— Written instruction —
Copy the lines of the listing below word for word, from the line with "Describe the element" to the line with "(1999, 122).", including both of those lines.

* start Entries *

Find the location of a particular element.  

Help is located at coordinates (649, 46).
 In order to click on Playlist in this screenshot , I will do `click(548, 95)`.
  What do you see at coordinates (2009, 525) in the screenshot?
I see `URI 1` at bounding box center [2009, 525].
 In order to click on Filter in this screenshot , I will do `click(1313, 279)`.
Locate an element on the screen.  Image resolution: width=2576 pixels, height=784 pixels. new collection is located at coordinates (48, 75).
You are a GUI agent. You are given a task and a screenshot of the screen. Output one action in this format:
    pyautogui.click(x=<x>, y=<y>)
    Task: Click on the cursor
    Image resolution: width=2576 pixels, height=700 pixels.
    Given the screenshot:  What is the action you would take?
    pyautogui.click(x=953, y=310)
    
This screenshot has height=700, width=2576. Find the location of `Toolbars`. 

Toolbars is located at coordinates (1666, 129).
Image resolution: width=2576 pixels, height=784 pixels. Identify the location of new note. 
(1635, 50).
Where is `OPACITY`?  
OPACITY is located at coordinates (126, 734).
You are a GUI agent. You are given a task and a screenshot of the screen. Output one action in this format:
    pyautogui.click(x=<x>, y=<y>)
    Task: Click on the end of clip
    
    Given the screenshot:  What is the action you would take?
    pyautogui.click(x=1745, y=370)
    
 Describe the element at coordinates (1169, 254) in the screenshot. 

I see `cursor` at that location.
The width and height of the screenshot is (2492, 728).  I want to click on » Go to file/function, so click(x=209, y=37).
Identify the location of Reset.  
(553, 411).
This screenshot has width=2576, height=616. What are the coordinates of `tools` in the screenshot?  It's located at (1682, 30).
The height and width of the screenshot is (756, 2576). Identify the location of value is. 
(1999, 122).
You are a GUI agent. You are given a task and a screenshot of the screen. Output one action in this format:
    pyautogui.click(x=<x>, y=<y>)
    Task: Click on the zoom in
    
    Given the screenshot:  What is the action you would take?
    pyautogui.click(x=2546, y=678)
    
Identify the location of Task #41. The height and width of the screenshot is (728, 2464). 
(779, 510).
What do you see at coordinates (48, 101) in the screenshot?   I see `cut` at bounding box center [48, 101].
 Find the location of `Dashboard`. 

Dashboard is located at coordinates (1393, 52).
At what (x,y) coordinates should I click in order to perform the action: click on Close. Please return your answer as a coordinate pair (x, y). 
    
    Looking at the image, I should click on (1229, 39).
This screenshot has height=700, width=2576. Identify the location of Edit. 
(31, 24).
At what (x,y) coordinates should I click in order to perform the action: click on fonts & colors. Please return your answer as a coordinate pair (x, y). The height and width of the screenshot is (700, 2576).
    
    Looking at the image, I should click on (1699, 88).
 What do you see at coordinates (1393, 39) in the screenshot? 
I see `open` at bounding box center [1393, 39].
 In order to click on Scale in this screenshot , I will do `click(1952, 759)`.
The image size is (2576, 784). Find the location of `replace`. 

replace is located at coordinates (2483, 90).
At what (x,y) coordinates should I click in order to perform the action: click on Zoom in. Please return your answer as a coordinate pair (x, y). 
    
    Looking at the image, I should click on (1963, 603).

* end Entries *

— Right answer —
 Describe the element at coordinates (1169, 254) in the screenshot. 

I see `cursor` at that location.
The width and height of the screenshot is (2492, 728).  I want to click on » Go to file/function, so click(x=209, y=37).
Identify the location of Reset.  
(553, 411).
This screenshot has width=2576, height=616. What are the coordinates of `tools` in the screenshot?  It's located at (1682, 30).
The height and width of the screenshot is (756, 2576). Identify the location of value is. 
(1999, 122).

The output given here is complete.